IA personnage fiction création débutant : guide juridique 2026
Vous êtes un débutant et vous souhaitez utiliser l’intelligence artificielle pour la création de personnages de fiction ? Que vous écriviez un roman, un scénario ou un jeu vidéo, l’IA générative (ChatGPT, Midjourney, Jasper) peut vous aider à concevoir des protagonistes, des antagonistes ou des figurants. Mais attention : derrière cette aide précieuse se cache un cadre juridique encore mouvant. En 2026, la question de la titularité des droits d’auteur sur un personnage créé avec une IA reste au cœur des débats. Ce guide vous explique, pas à pas, comment protéger votre œuvre et éviter les pièges du droit d’auteur, du droit des marques et de la responsabilité civile.

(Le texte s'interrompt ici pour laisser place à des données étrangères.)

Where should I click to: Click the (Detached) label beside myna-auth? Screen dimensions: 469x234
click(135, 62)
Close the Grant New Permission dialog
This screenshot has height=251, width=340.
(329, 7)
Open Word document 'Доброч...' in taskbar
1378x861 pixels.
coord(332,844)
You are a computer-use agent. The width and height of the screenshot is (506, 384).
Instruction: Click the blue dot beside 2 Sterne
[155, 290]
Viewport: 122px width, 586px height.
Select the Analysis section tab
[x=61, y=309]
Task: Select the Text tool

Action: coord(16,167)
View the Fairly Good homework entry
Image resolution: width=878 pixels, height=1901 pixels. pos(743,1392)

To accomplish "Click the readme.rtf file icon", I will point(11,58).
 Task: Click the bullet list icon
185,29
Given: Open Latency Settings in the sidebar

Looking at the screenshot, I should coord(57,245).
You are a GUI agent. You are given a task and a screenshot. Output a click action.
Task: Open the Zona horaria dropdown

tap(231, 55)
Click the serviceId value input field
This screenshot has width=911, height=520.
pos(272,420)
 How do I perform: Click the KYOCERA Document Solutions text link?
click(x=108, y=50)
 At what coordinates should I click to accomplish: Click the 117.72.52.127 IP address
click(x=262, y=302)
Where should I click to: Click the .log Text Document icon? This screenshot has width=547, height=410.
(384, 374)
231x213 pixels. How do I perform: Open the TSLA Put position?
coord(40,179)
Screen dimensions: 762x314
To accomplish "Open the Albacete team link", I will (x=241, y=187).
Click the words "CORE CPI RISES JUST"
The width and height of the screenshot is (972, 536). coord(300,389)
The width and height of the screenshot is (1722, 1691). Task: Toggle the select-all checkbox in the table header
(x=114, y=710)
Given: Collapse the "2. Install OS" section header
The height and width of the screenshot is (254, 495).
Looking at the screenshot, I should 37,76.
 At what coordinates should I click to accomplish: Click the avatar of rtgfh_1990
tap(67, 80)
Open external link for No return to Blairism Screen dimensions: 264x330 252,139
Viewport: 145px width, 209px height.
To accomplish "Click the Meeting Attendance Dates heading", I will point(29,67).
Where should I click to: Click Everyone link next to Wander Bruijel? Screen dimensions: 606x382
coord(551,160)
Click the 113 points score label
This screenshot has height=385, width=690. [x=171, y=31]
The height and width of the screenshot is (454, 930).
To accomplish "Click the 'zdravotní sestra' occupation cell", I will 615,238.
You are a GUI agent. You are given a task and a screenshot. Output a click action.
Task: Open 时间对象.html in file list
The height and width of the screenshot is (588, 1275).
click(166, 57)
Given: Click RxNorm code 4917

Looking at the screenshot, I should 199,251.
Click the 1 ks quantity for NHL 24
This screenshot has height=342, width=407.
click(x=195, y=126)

Que vous soyez auteur amateur ou éditeur en herbe, comprendre les règles applicables à l’IA personnage fiction création débutant est essentiel pour exploiter sereinement votre travail. Nous décryptons pour vous les textes en vigueur, les jurisprudences récentes et les bonnes pratiques à adopter dès la phase de conception.
Ce que vous allez apprendre dans ce guide :
- Les conditions de protection d’un personnage de fiction créé avec une IA
- Qui est titulaire des droits : l’utilisateur, le développeur de l’IA, ou personne ?
- Comment éviter la contrefaçon et le plagiat involontaire
- Les clauses essentielles des CGU des outils d’IA (OpenAI, Midjourney, etc.)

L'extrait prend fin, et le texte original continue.